Addendum: There are loads of graphical "disk usage" displaying utilities, I just wouldn't know which to suggest (and how/if they differentiate between true and virtual contents, as they drill down), but if you prefer something like a clickable/expanding pie-chart then there'll be something that you might be more comfortable with than my rather info-heavy commamd-line method. (Actually, last time I needed something this doing, on my own machine, I wrote myself a perl-script to do it. But I thought that was far more technical to explain, even though it was very useful and well worth the perhals half hour of debugging/rewriting to look nicer. ;)

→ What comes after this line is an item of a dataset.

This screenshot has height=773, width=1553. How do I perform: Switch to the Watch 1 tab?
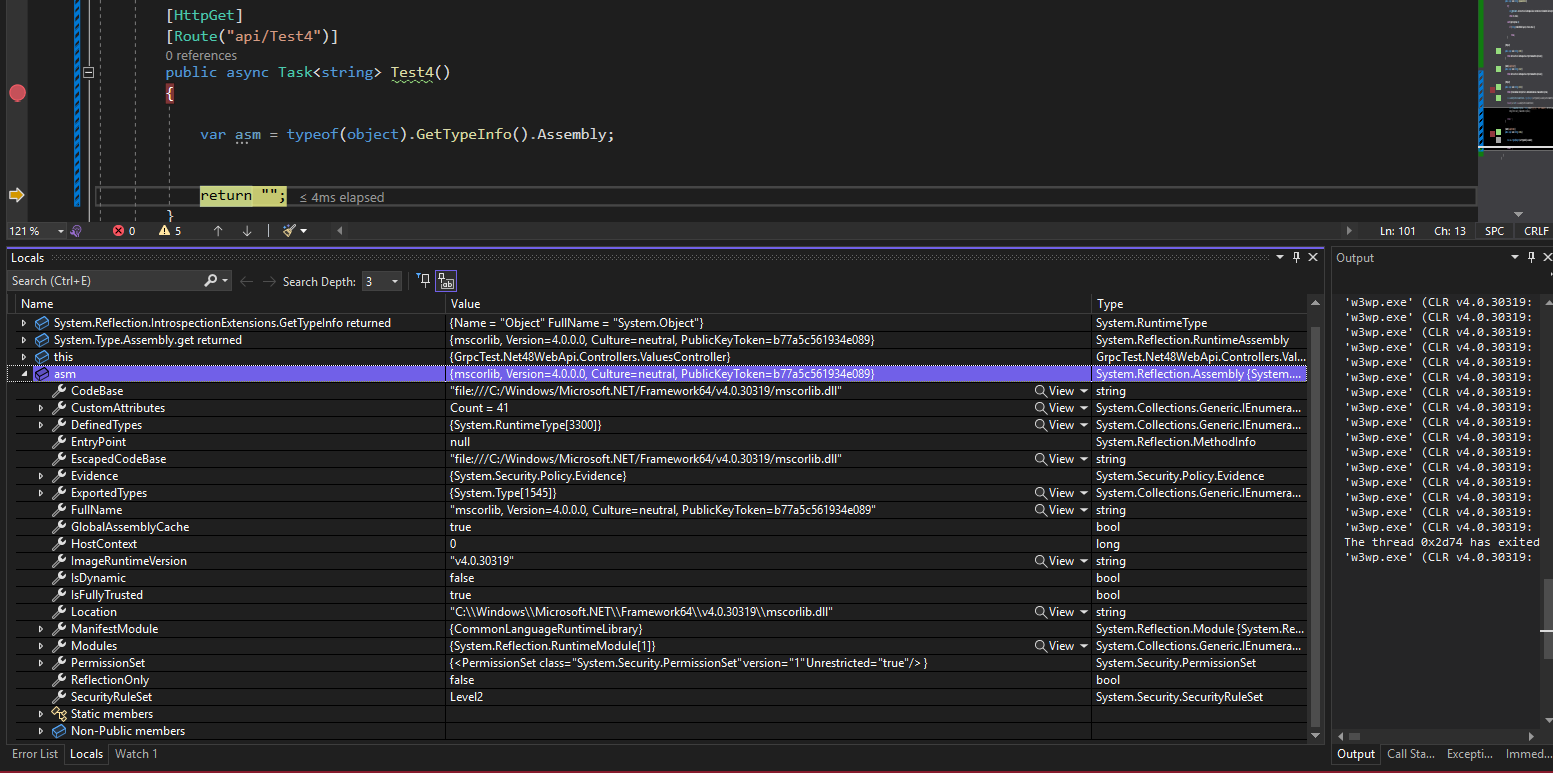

Plus if you DIR /S dirX and "dirX" is something like "Documents and Settings" then you need to quote it, or it will (try to...) DIR "Documents", "and" and "Settings". Or, as part of a cascade of directories "...\Documents", ".\and" and ".\Settings\...". You can get away with DIR /flags "Documents and Settings with no closing quote if the spaced (or possibly other odd-charactered name) is last on the line, but any further bits (perhaps/probably? including attempts at piping/redirecting) invalidate that. But it's why I tend to do DIR /flags pattern rather than equally valid DIR pattern /flags, because it only needs the one character insertion when I realise I need to quote it. ;) Of course, you can quote (or quote-unnecessary mention) multiple patterns like maybe you have "Documents" and "Settings" and you want to check them both. Whoops, sorry. Going into advanced refinements of technique, there. Just thought, as I was sitting by this canal in the sunshine, about something else one could so easily trip up over if you tried to follow my original suggestion!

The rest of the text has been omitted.